--- start of Provided data ---

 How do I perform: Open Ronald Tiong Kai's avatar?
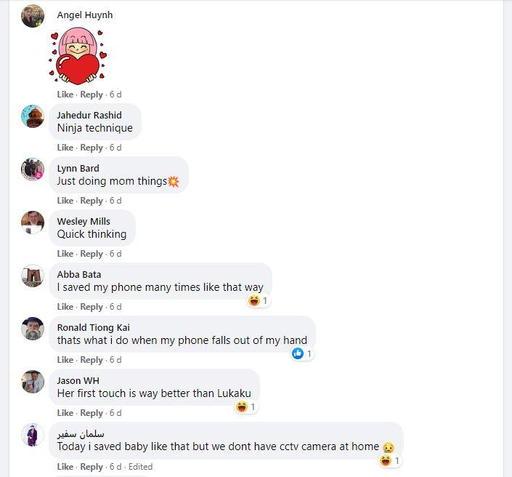pos(33,329)

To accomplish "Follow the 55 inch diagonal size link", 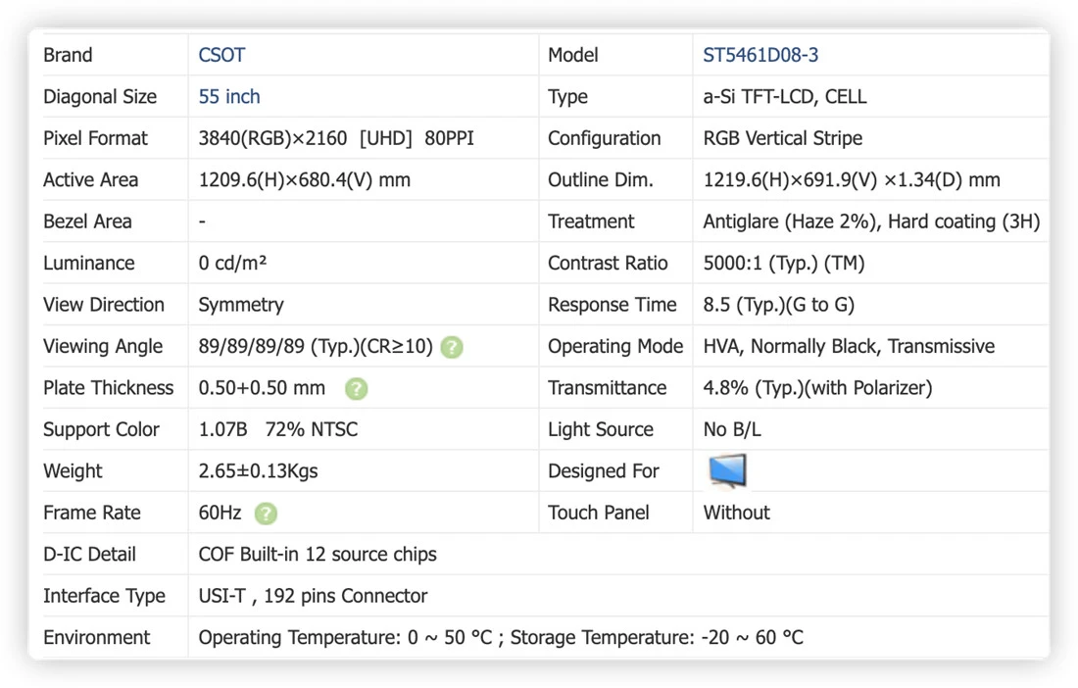I will (229, 96).
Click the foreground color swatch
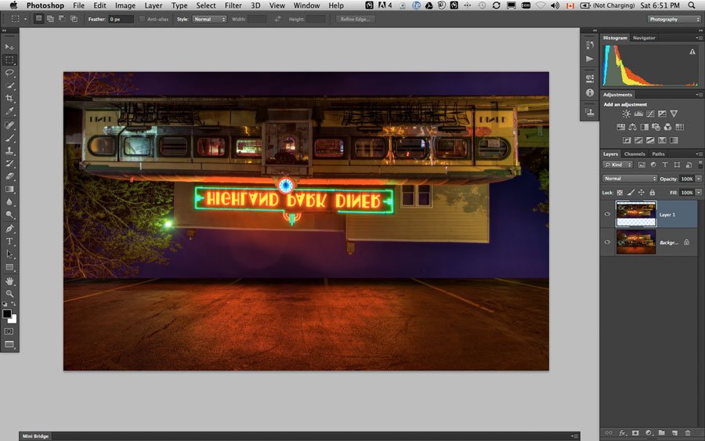 click(7, 314)
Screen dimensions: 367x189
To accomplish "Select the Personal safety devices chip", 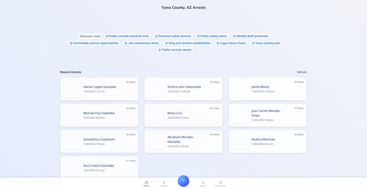I will [173, 36].
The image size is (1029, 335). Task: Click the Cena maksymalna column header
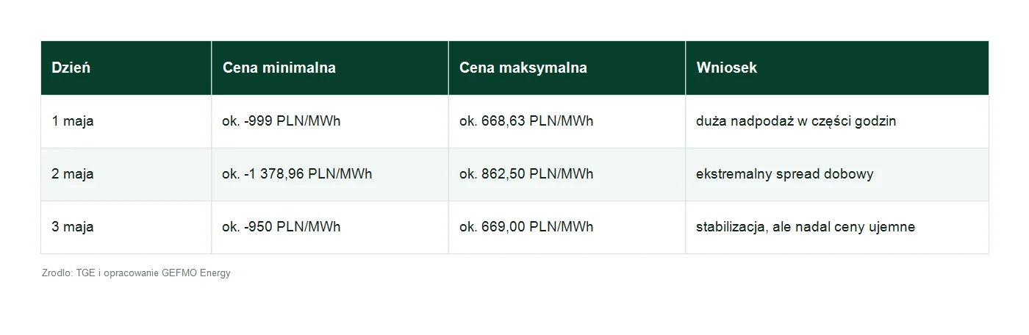567,68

--- end of Provided data ---

• **Instructions for the task**
Could you copy out the records word for word, starting at the line containing "The image size" and running through the end of the records? Omit the pictures.

• **Correct answer**
The image size is (1029, 335). Task: Click the Cena maksymalna column header
567,68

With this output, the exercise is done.